Once your sell order fills, the crypto is converted back to USD and sits in your account balance. 

FAQs

Which order type should I use first?

Beginners often start with a market order because it executes immediately and is simple to use. Just keep in mind the price you pay may move slightly as the order fills. A limit order gives you precise price control but may not execute quickly (or at all) if the market never hits your target.

How do I know when a trade closes?

Your trade is “closed” when your sell order fully executes. You’ll see the executed transaction in your trade history or order book. Exchanges usually mark orders as filled or partially filled. If fully filled, your crypto has been sold (or bought) and the new balance (fiat or crypto) will appear in your account.
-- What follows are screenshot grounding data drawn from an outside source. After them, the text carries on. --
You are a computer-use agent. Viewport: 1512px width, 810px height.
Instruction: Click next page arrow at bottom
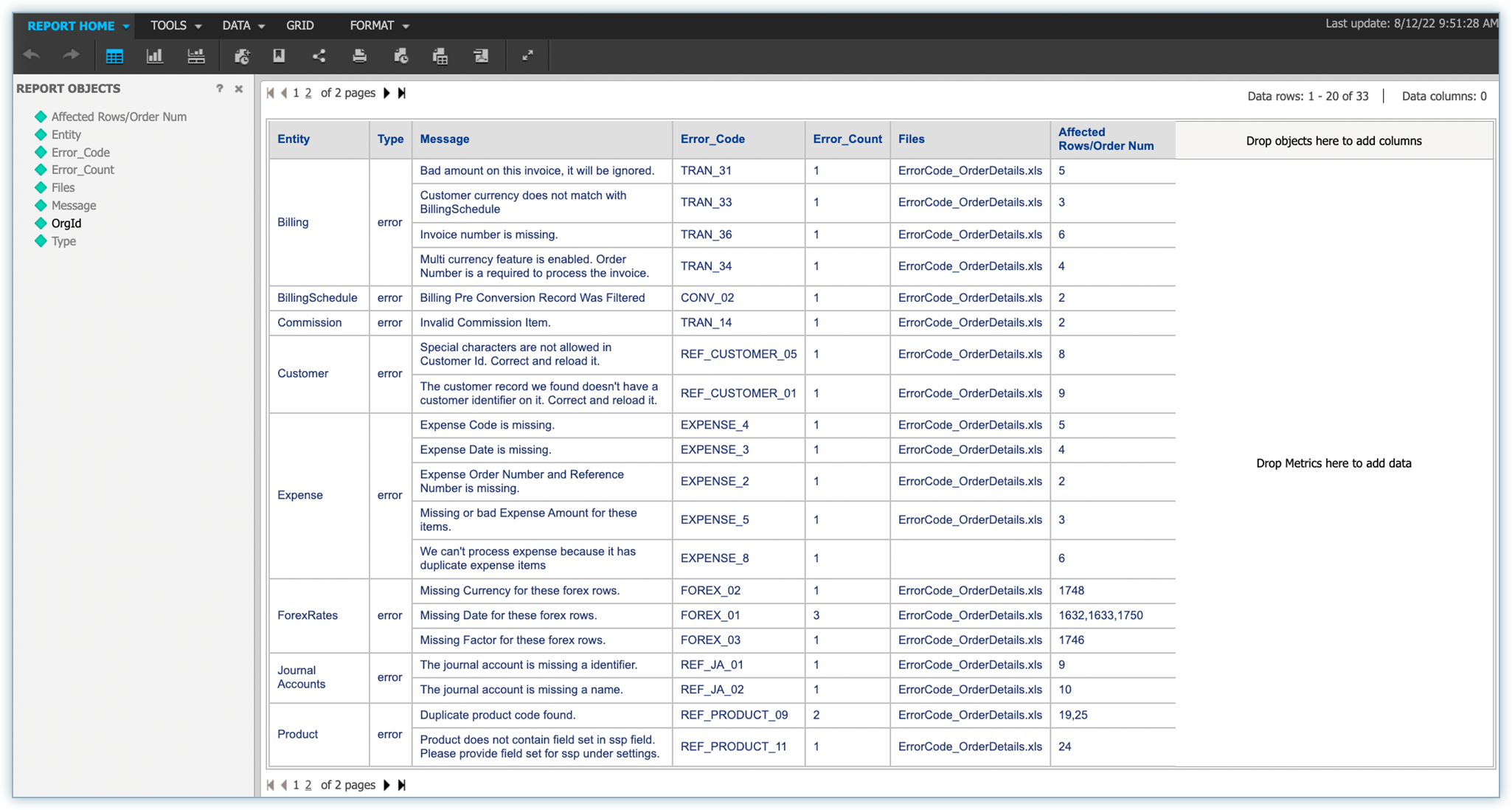pos(386,785)
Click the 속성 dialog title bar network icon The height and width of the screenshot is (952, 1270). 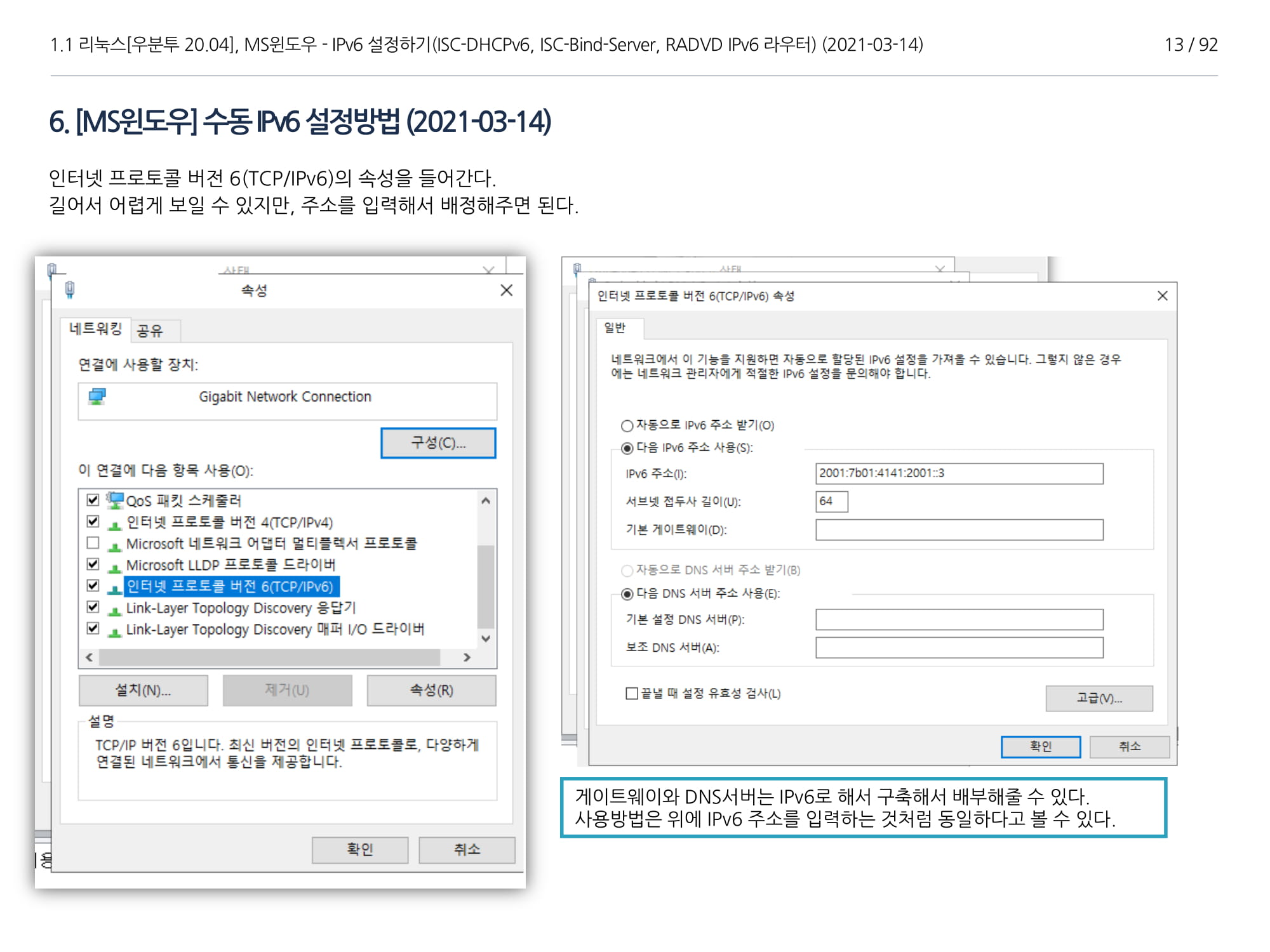[70, 290]
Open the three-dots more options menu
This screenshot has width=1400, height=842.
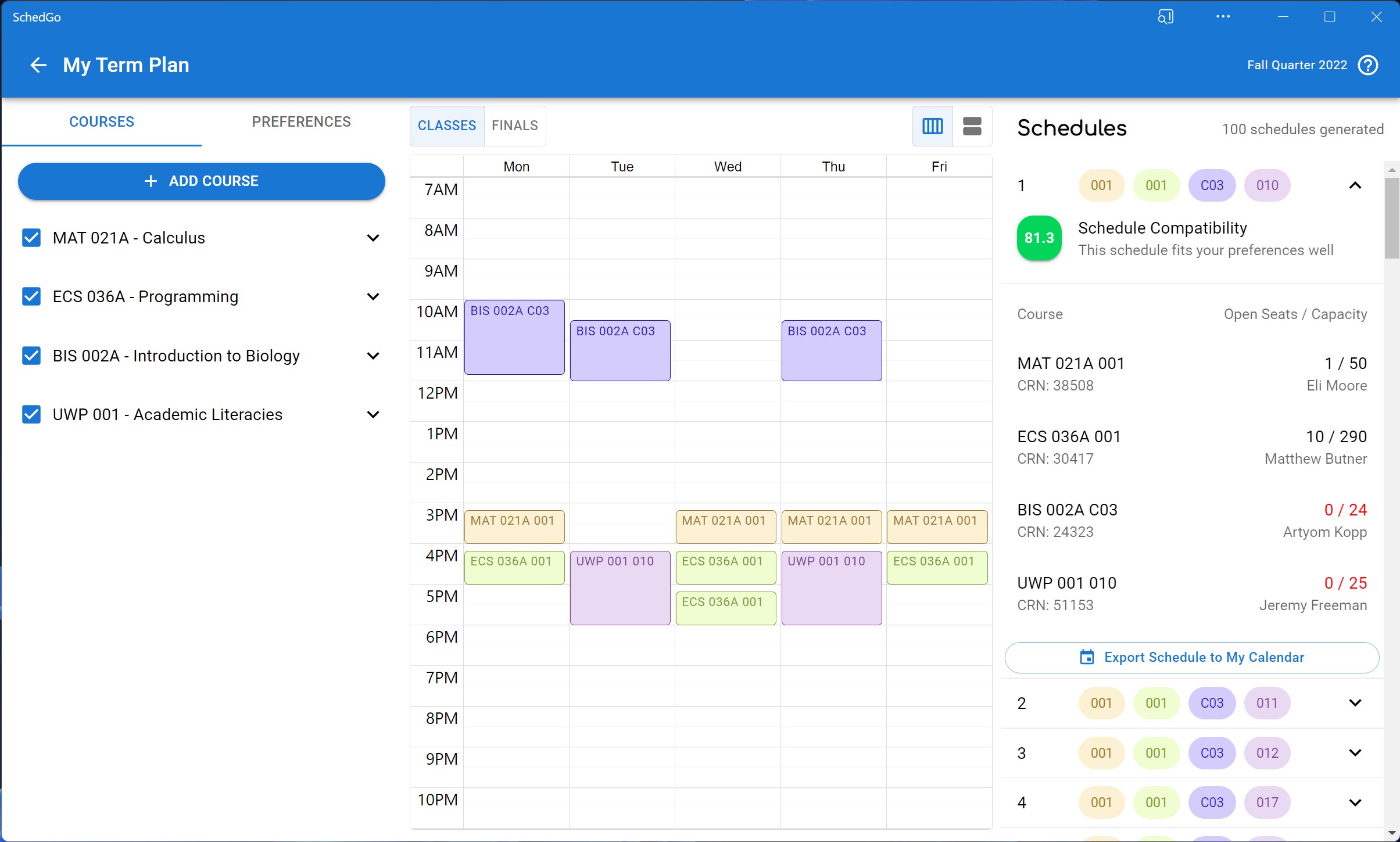point(1223,17)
Can I cancel an order after placing it?

Yes, as long as it hasn’t been executed. You can cancel any open limit order through your platform’s pending orders interface. Once canceled, the order is removed. Market orders cannot be canceled once submitted because they execute immediately.

What is a trading pair?

A trading pair shows which asset you’re buying and what you’re paying with. For example, the pair BTC/USD means you buy Bitcoin using US dollars. A pair like ETH/USDT means you buy Ether using the stablecoin Tether. Always make sure you select the correct pair (e.g. BTC/USD vs ETH/BTC) before trading.

What if my limit order never fills?

Then it simply remains open until it’s canceled or expires. You can adjust or cancel the order at any time. If the market never reaches your limit price, you’ll just keep your original funds. Some traders periodically move their limit order closer to the current price if they really want execution.

What is slippage?

Slippage is when your executed price differs from the price you saw when placing the order. This happens when markets move quickly or have low liquidity. For instance, if you place a market buy, the price might rise as your order is filling, so you pay slightly more on average. Using highly liquid coins helps minimize slippage.

How much will I pay in fees?

Most platforms charge a small trading fee (often 0.1–0.5%) on each buy or sell. Fees depend on the exchange and sometimes your monthly volume. Some platforms have different fees for (limit orders and market orders trades. Always check the fee schedule of your platform. You can also view fees incurred on each trade in your history.

What is a stop-loss order?

A stop-loss is an order that triggers a market sell if the price falls to a specific level. It’s designed to limit losses – for example, “sell if BTC drops to $95,000.” Once triggered, it becomes a market order and sells at the best price. This is not guaranteed exact price execution (a sharp drop could sell lower), but it automates the exit.

What is a take-profit order?

A take-profit is often just a sell-limit at your target price. For example, if you buy at $90,000 and want a 10% gain, you might place a limit sell at $99,000. When the market reaches that price, the order executes and you lock in profit.

What is a partial fill?

If your order is larger than the available amount at the specified price, it might fill only part-way. For example, if 1 BTC is available at $90,000 but you placed a market order for 2 BTC, the first 1 BTC order fills at $90K and the next 1 BTC sells at the next best price. The remaining portion of your order continues to fill at progressively lower (for sells) or higher (for buys) prices until complete.

How do I track my trade?

Your platform will have an “order history” or “trade history” section. Here you can see every executed trade (buy/sell) and any open orders. Check this to confirm executions, prices, and any partial fills. Keeping an eye on this helps you understand what happened in your trade.

Is trading crypto safe?

Crypto markets can be volatile, so trading always carries risk. Security-wise, use strong passwords, and be wary of phishing. A lack of regulation can expose investors to scams, fraud, and market manipulation.

What do I do after the trade?

After exiting, review your trade history. Many traders analyze their trades to learn what worked and what didn’t. Tracking profits, losses, and even fees can help refine your strategy. Make a habit of reviewing past trades to improve over time.